Der Ergänzungsantrag nach § 321 ZPO ist statthaft und innerhalb der Zweiwochenfrist nach Zustellung des erlassenen Urteils gestellt worden.
Da es zunächst der Tatbestandsberichtigung bedurfte, begann die Frist erst mit der Zustellung des Berichtigungsbeschlusses (vgl. Zöller Vollkommer, a.a.O., § 321 Rdn. 7). Der Beschluss vom 4.5.2011 wurde nach Angabe des Prozessbevollmächtigten des Beschwerdeführers am 12.5.2011 zugestellt, die Beschwerde mit dem (neuen) Antrag auf Urteilsergänzung ging am 26.5.2011 bei Gericht ein. Wollte man auf die Zustellung des Urteils abstellen, so wäre die Frist ebenfalls gewahrt, weil das erstinstanzliche Urteil an die Prozessbevollmächtigten des Beschwerdeführers am 4.11.2010 zugestellt wurde und der Antrag auf Tatbestandsberichtigung und Urteilsergänzung am 8.112010 beim Amtsgericht einging. Dass dieser Antrag nach § 321 ZPO wegen der §§ 100, 101 ZPO teilweise unbegründet war, ist für die Fristwahrung unerheblich.

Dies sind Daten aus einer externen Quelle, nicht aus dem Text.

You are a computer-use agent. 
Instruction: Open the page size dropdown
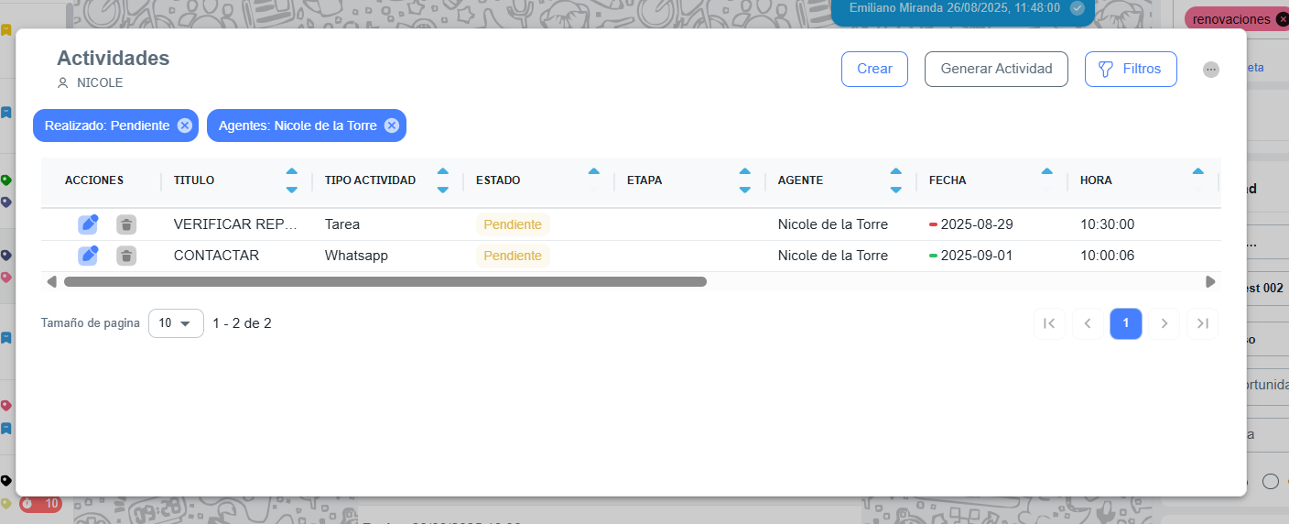point(176,323)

Der Antrag auf Urteilsergänzung ist auch begründet.
Grundsätzlich ist eine Urteilsergänzung gem. § 321 ZPO möglich, wenn das Gericht versehentlich nicht über die Kosten der Streithilfe entschieden hat (vgl. Zöller-Vollkommer, a.a.O., § 321 Rdn. 3 m. w. N.). Davon, dass hier ein Versehen vorlag, ist auszugehen: Zum Einen hat das Amtsgericht den Beitritt des Streitverkündelen im Tatbestand nicht erwähnt, was bereits dafür spricht, dass es den Beitritt übersehen hat. Zum Anderen kann davon ausgegangen werden, dass dem erkennenden Richter die §§ 100, 101 ZPO bekannt waren. Beide Aspekte zusammen genommen deuten auf ein Versehen hin.
Die Kosten der Nebenintervention waren daher entsprechend der vom Amtsgericht angenommenen Quote von 70 % zu Lasten des Beklagten dem Beklagten aufzuerlegen.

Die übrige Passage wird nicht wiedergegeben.